Wind whisked my hair and face, forcing me to squint to avoid dust as it flung into my eyes. Kriska dipped his head into the curve of my neck, his breath hot over the shell of my ear. “For a sea witch, you’re a terrible liar. He’ll come looking for you, and when he does, I’ll let you watch as I drain life from his body. Then I’ll sell you like a brood mare and collect my bounty.” He tilted his head to give me a last look, eyes grazing my binds with cruel efficiency, like a mason checking the fit of his stone slabs for errors. Then turned and gave Sero a brutal slap on the hind quarters.
The slap echoed across the ravine. Sero neighed in surprise and shot ahead, disappearing down the trail. The captain watched him go, eyes sharp. From my periphery, the pirates all swung into the leaves of nearby trees, smooth and silent and hidden in the tortured wood like spiders at the edge of their web.
I rested my forehead against the peeling bark.
Bait. He was using me as bait.
It might’ve given me relief—he needed to draw Kye in, which meant Kye was probably unscathed, if his unwelcome appearance threatened the pirates so much they worried he’d follow. But fear coiled in my belly, dark tendrils on a vine. I couldn't move, couldn't call to water, and could only see a narrow section of forest. There’d be no way to warn Kye that Kriska was lying in wait and not simply riding Sero somewhere else.
The pain in my head came and went in waves. Wind throttled my hair, sending sharp bursts down my satin dress and up my shirt like biting fingers, the slit up my side flapping over my hip. Sensation wavered in my arms. My legs began to shake, the uneven roots a poor surface to balance over, and I let myself sag into the tree, eyes closed to shut out the bright sun.
It must’ve been hours later when I snapped awake to find Kriska standing before me, hands on his hips. I caught his scent, tinged with hot metallic frustration. He draped me with his own shadow, the sun’s thin warmth vanishing in an instant.
Maybe Kye was waiting for the sun to set.
Maybe he was too far behind. Kolibri wouldn't let him ride her—if she could walk at all. Maybe she was hurt. Maybe Kye was hurt.
Maybe he wasn't coming.
Swallowing, I lifted my head. It dragged against the tree trunk, too heavy for my neck, and I surveyed Kriska through my lashes.

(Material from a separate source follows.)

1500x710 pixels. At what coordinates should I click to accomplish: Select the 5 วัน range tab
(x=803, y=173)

The pirate glanced out towards the sun, now on its way to the western horizon.
Circumspection flickered in his hard gaze as he leaned forward, hooking a finger into my hair and pulling it behind my shoulder, a strange look in his eyes. I knew—before his knuckles connected to my ribs—that the trap he’d set had changed.

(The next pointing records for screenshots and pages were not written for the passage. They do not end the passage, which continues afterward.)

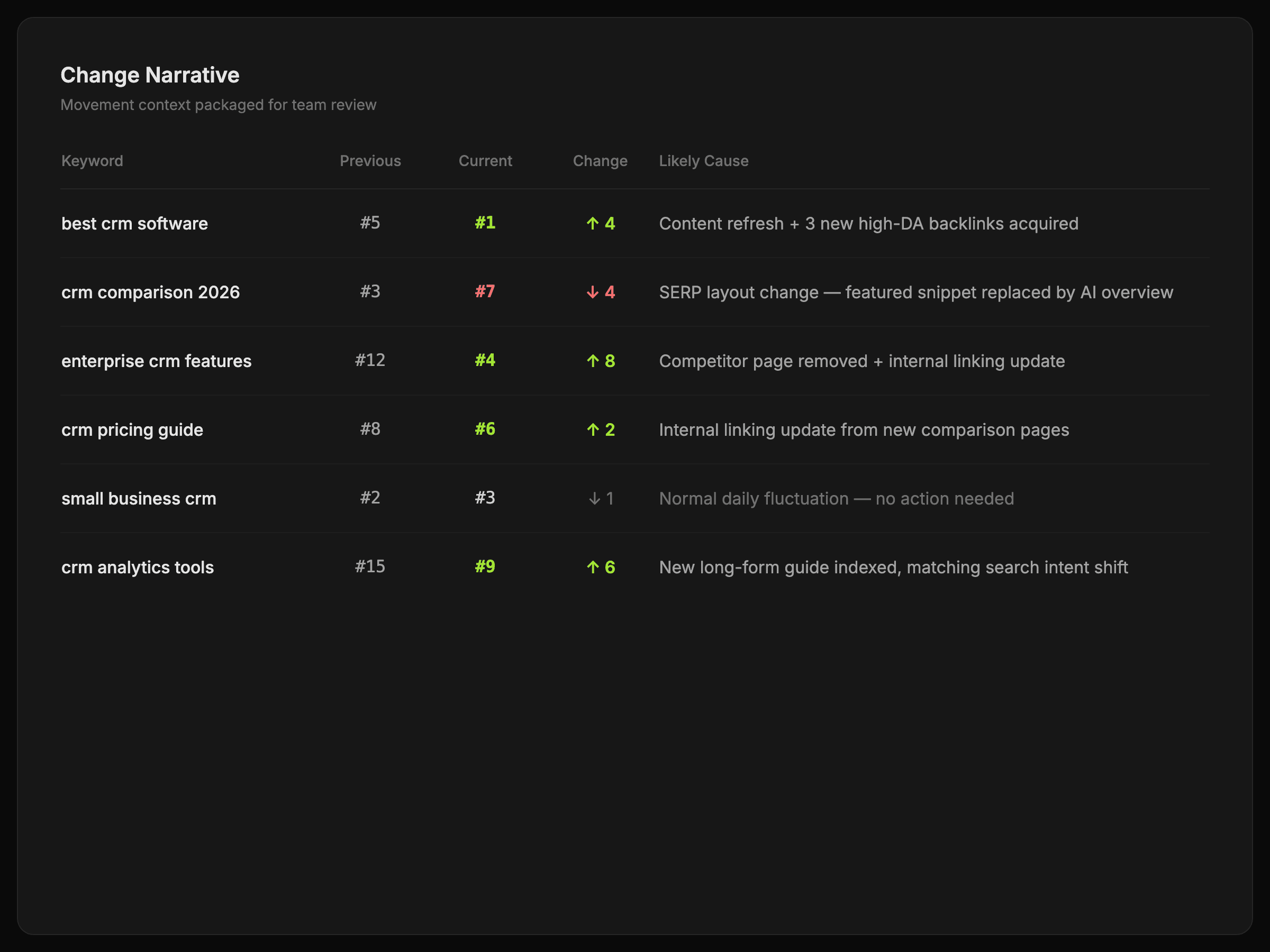This screenshot has width=1270, height=952.
Task: Click the Likely Cause column header
Action: click(703, 161)
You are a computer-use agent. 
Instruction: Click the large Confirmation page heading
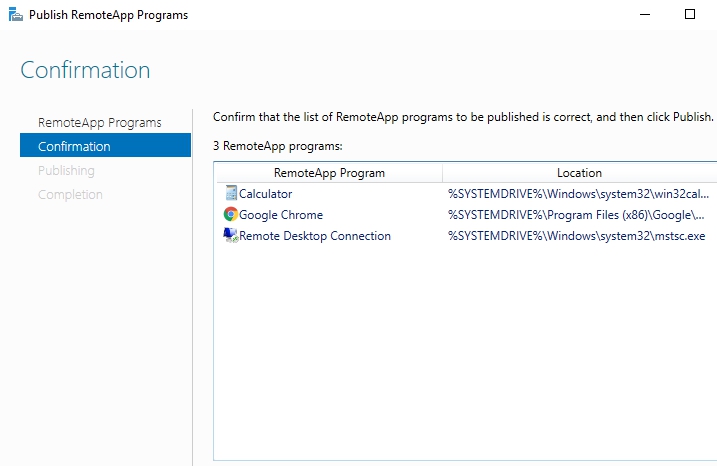click(x=85, y=71)
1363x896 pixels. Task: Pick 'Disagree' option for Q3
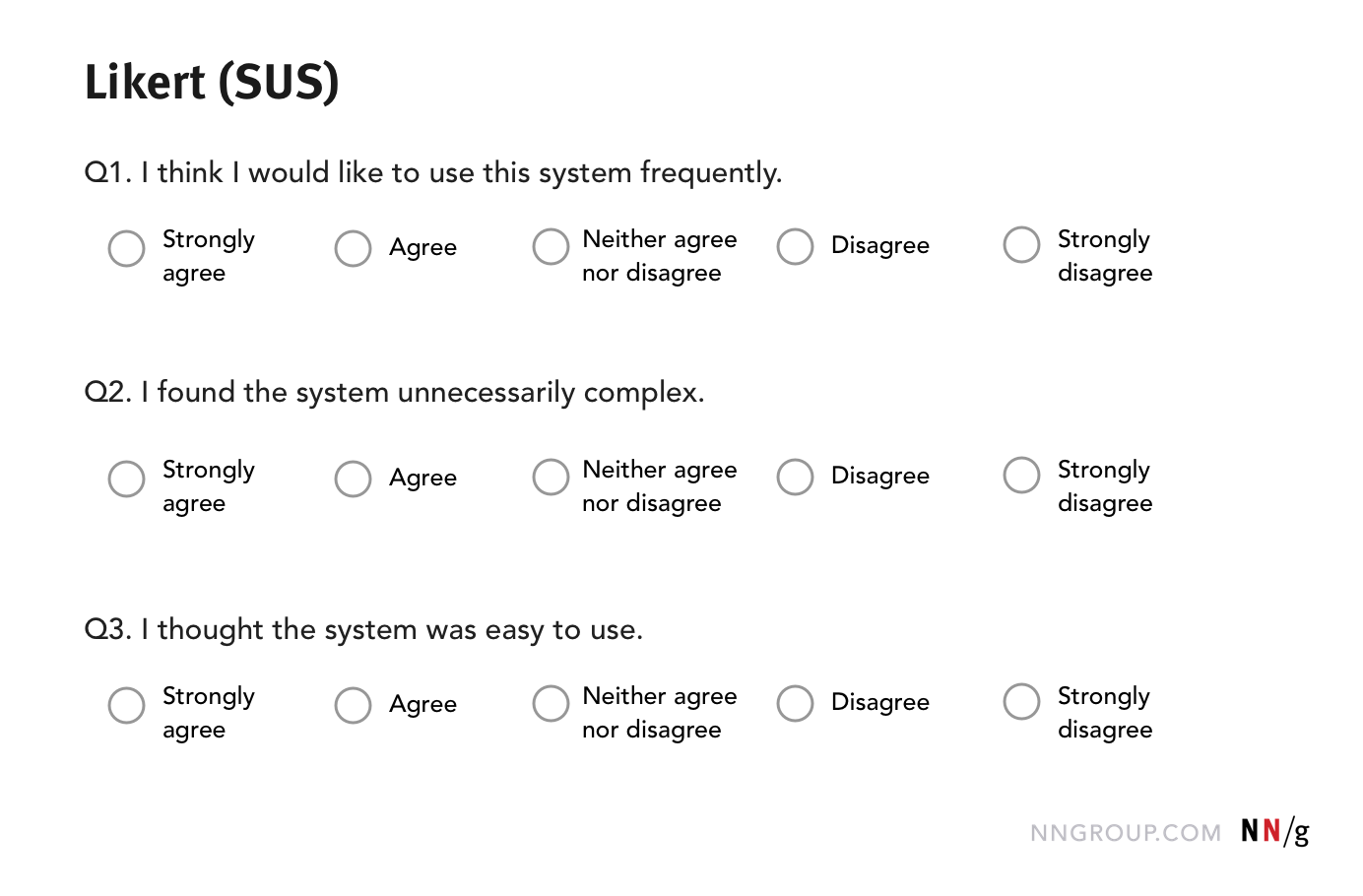795,704
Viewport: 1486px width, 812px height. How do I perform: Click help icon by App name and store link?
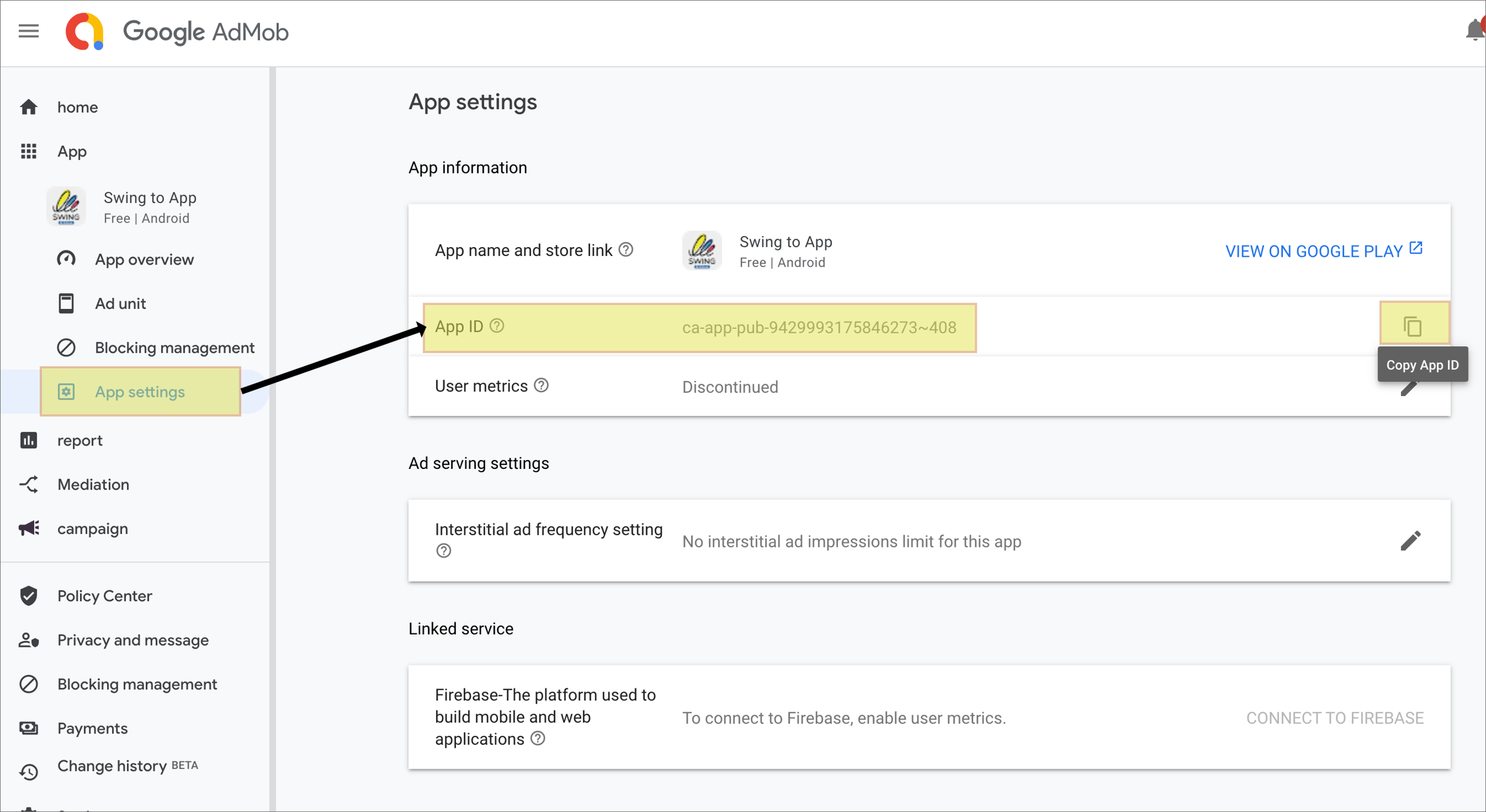tap(626, 250)
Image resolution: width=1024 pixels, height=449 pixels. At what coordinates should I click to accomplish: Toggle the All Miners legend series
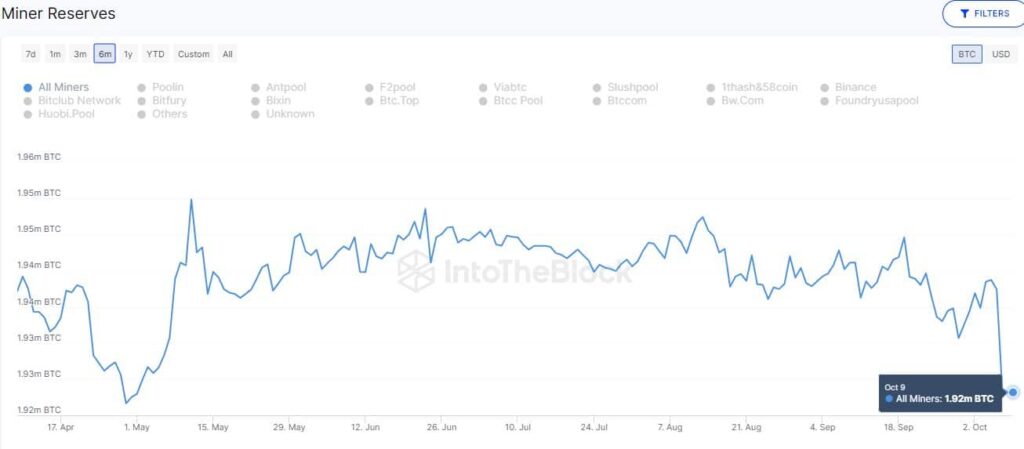point(27,88)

If a fish ignores a lure, a fisherman’s only option is to change the bait. To switch it out for something flashier. Brighter. More enticing. Before his arm reeled, before the blur of his fist cracked into my side, before shockwaves penetrated my body—I knew I was about to take a beating for the sake of drawing Kye into the open.
I clamped my teeth together, refusing to make a sound. To shout or cry or beg—or to make any other noise just to lead Kye to us. I’d walk away with every bone broken before I’d let Kriska see fear. To react in any way that might give him an inch of power over me.
And then he hit me.
My diaphragm flattened against knotted wood, lung cavities emptying on impact. I gasped and choked in the absence of air for the second time in hours, eyes welling. His fist snapped back and punched me again, then he kneeled beside me, giving me a moment to catch my breath, one hand patting the side of my arm with cold indifference.
“Scream,” he ordered, eyes scanning the trees.